**Task details**
Without skipping a line, reproduce the entries exactly.

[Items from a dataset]
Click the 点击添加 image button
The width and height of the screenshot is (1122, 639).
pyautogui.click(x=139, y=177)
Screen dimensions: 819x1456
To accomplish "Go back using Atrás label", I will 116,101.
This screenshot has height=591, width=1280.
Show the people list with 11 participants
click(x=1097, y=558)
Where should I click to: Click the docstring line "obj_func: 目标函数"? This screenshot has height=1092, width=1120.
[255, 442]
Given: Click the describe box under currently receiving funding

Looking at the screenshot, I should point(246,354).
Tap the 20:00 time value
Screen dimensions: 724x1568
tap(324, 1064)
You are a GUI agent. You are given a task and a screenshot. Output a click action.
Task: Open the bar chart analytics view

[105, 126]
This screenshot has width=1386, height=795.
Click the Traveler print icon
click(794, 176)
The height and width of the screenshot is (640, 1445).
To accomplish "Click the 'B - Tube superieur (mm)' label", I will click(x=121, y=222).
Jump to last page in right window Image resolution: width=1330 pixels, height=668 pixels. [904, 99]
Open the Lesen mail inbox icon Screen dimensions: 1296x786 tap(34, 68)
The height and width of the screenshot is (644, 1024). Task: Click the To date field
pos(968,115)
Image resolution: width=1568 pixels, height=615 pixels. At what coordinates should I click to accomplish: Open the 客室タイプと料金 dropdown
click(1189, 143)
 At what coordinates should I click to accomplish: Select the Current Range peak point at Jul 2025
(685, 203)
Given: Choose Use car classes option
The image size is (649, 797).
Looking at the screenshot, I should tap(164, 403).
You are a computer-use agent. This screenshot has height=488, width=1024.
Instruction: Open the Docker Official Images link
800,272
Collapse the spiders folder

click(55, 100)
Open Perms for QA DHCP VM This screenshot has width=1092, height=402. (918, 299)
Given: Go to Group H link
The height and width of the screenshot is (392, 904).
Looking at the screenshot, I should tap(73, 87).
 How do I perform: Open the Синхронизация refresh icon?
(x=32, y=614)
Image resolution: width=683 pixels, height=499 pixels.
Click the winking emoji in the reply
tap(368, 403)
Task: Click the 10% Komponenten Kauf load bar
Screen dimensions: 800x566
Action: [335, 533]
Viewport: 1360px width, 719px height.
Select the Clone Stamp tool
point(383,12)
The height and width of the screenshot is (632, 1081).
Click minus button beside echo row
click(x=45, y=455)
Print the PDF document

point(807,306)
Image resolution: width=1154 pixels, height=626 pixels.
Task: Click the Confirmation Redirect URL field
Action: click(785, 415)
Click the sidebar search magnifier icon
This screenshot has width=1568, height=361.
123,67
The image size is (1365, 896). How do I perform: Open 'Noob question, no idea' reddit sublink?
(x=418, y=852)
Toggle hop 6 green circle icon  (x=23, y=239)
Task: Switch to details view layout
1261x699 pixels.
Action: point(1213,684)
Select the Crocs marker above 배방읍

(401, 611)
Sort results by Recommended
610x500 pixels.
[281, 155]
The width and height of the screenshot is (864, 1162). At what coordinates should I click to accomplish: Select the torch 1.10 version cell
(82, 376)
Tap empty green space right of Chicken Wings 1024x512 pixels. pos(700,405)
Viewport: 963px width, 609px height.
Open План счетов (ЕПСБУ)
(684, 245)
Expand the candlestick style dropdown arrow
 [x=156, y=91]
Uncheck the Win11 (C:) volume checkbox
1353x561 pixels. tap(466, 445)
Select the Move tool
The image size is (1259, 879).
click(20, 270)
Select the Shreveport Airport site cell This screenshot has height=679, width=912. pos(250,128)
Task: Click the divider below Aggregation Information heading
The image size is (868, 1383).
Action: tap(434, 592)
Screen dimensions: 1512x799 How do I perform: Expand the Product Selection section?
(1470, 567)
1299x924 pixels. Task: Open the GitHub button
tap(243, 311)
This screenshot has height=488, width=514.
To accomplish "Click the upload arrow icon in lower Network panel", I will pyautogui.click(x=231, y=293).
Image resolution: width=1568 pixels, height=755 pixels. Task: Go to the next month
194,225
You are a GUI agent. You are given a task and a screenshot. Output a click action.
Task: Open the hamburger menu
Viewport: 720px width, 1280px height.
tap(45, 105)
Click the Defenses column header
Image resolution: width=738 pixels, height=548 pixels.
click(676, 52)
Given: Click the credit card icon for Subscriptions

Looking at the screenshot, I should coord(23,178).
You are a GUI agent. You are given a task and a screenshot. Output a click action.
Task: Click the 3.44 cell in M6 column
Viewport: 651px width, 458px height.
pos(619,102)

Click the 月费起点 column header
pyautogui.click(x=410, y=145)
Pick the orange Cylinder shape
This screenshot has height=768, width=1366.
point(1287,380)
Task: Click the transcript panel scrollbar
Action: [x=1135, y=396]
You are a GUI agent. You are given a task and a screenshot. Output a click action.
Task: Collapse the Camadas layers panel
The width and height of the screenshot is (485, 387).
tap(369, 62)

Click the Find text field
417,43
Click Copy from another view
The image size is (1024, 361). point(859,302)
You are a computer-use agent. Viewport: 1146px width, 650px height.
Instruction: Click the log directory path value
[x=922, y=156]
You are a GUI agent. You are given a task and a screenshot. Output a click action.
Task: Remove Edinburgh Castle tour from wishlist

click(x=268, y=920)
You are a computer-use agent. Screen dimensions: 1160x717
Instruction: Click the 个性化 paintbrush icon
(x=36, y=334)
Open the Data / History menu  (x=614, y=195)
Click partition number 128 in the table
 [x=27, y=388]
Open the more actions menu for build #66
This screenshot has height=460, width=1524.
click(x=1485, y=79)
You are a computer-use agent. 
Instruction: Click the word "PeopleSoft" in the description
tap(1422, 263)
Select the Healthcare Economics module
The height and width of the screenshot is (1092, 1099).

**Answer box**
Click the 点击添加 image button
The width and height of the screenshot is (1122, 639).
pyautogui.click(x=139, y=177)
Screen dimensions: 819x1456
To accomplish "Go back using Atrás label", I will 116,101.
This screenshot has height=591, width=1280.
Show the people list with 11 participants
click(x=1097, y=558)
Where should I click to: Click the docstring line "obj_func: 目标函数"? This screenshot has height=1092, width=1120.
[255, 442]
Given: Click the describe box under currently receiving funding

Looking at the screenshot, I should point(246,354).
Tap the 20:00 time value
Screen dimensions: 724x1568
tap(324, 1064)
You are a GUI agent. You are given a task and a screenshot. Output a click action.
Task: Open the bar chart analytics view

[105, 126]
This screenshot has width=1386, height=795.
Click the Traveler print icon
click(794, 176)
The height and width of the screenshot is (640, 1445).
To accomplish "Click the 'B - Tube superieur (mm)' label", I will click(x=121, y=222).
Jump to last page in right window Image resolution: width=1330 pixels, height=668 pixels. [904, 99]
Open the Lesen mail inbox icon Screen dimensions: 1296x786 tap(34, 68)
The height and width of the screenshot is (644, 1024). Task: Click the To date field
pos(968,115)
Image resolution: width=1568 pixels, height=615 pixels. At what coordinates should I click to accomplish: Open the 客室タイプと料金 dropdown
click(1189, 143)
 At what coordinates should I click to accomplish: Select the Current Range peak point at Jul 2025
(685, 203)
Given: Choose Use car classes option
The image size is (649, 797).
Looking at the screenshot, I should tap(164, 403).
You are a computer-use agent. This screenshot has height=488, width=1024.
Instruction: Open the Docker Official Images link
800,272
Collapse the spiders folder

click(55, 100)
Open Perms for QA DHCP VM This screenshot has width=1092, height=402. (918, 299)
Given: Go to Group H link
The height and width of the screenshot is (392, 904).
Looking at the screenshot, I should tap(73, 87).
 How do I perform: Open the Синхронизация refresh icon?
(x=32, y=614)
Image resolution: width=683 pixels, height=499 pixels.
Click the winking emoji in the reply
tap(368, 403)
Task: Click the 10% Komponenten Kauf load bar
Screen dimensions: 800x566
Action: [335, 533]
Viewport: 1360px width, 719px height.
Select the Clone Stamp tool
point(383,12)
The height and width of the screenshot is (632, 1081).
Click minus button beside echo row
click(x=45, y=455)
Print the PDF document

point(807,306)
Image resolution: width=1154 pixels, height=626 pixels.
Task: Click the Confirmation Redirect URL field
Action: click(785, 415)
Click the sidebar search magnifier icon
This screenshot has width=1568, height=361.
123,67
The image size is (1365, 896). How do I perform: Open 'Noob question, no idea' reddit sublink?
(x=418, y=852)
Toggle hop 6 green circle icon  (x=23, y=239)
Task: Switch to details view layout
1261x699 pixels.
Action: point(1213,684)
Select the Crocs marker above 배방읍

(401, 611)
Sort results by Recommended
610x500 pixels.
[281, 155]
The width and height of the screenshot is (864, 1162). At what coordinates should I click to accomplish: Select the torch 1.10 version cell
(82, 376)
Tap empty green space right of Chicken Wings 1024x512 pixels. pos(700,405)
Viewport: 963px width, 609px height.
Open План счетов (ЕПСБУ)
(684, 245)
Expand the candlestick style dropdown arrow
 [x=156, y=91]
Uncheck the Win11 (C:) volume checkbox
1353x561 pixels. tap(466, 445)
Select the Move tool
The image size is (1259, 879).
click(20, 270)
Select the Shreveport Airport site cell This screenshot has height=679, width=912. pos(250,128)
Task: Click the divider below Aggregation Information heading
The image size is (868, 1383).
Action: tap(434, 592)
Screen dimensions: 1512x799 How do I perform: Expand the Product Selection section?
(1470, 567)
1299x924 pixels. Task: Open the GitHub button
tap(243, 311)
This screenshot has height=488, width=514.
To accomplish "Click the upload arrow icon in lower Network panel", I will pyautogui.click(x=231, y=293).
Image resolution: width=1568 pixels, height=755 pixels. Task: Go to the next month
194,225
You are a GUI agent. You are given a task and a screenshot. Output a click action.
Task: Open the hamburger menu
Viewport: 720px width, 1280px height.
tap(45, 105)
Click the Defenses column header
Image resolution: width=738 pixels, height=548 pixels.
click(676, 52)
Given: Click the credit card icon for Subscriptions

Looking at the screenshot, I should coord(23,178).
You are a GUI agent. You are given a task and a screenshot. Output a click action.
Task: Click the 3.44 cell in M6 column
Viewport: 651px width, 458px height.
pos(619,102)

Click the 月费起点 column header
pyautogui.click(x=410, y=145)
Pick the orange Cylinder shape
This screenshot has height=768, width=1366.
point(1287,380)
Task: Click the transcript panel scrollbar
Action: [x=1135, y=396]
You are a GUI agent. You are given a task and a screenshot. Output a click action.
Task: Collapse the Camadas layers panel
The width and height of the screenshot is (485, 387).
tap(369, 62)

Click the Find text field
417,43
Click Copy from another view
The image size is (1024, 361). point(859,302)
You are a computer-use agent. Viewport: 1146px width, 650px height.
Instruction: Click the log directory path value
[x=922, y=156]
You are a GUI agent. You are given a task and a screenshot. Output a click action.
Task: Remove Edinburgh Castle tour from wishlist

click(x=268, y=920)
You are a computer-use agent. Screen dimensions: 1160x717
Instruction: Click the 个性化 paintbrush icon
(x=36, y=334)
Open the Data / History menu  (x=614, y=195)
Click partition number 128 in the table
 [x=27, y=388]
Open the more actions menu for build #66
This screenshot has height=460, width=1524.
click(x=1485, y=79)
You are a computer-use agent. 
Instruction: Click the word "PeopleSoft" in the description
tap(1422, 263)
Select the Healthcare Economics module
The height and width of the screenshot is (1092, 1099).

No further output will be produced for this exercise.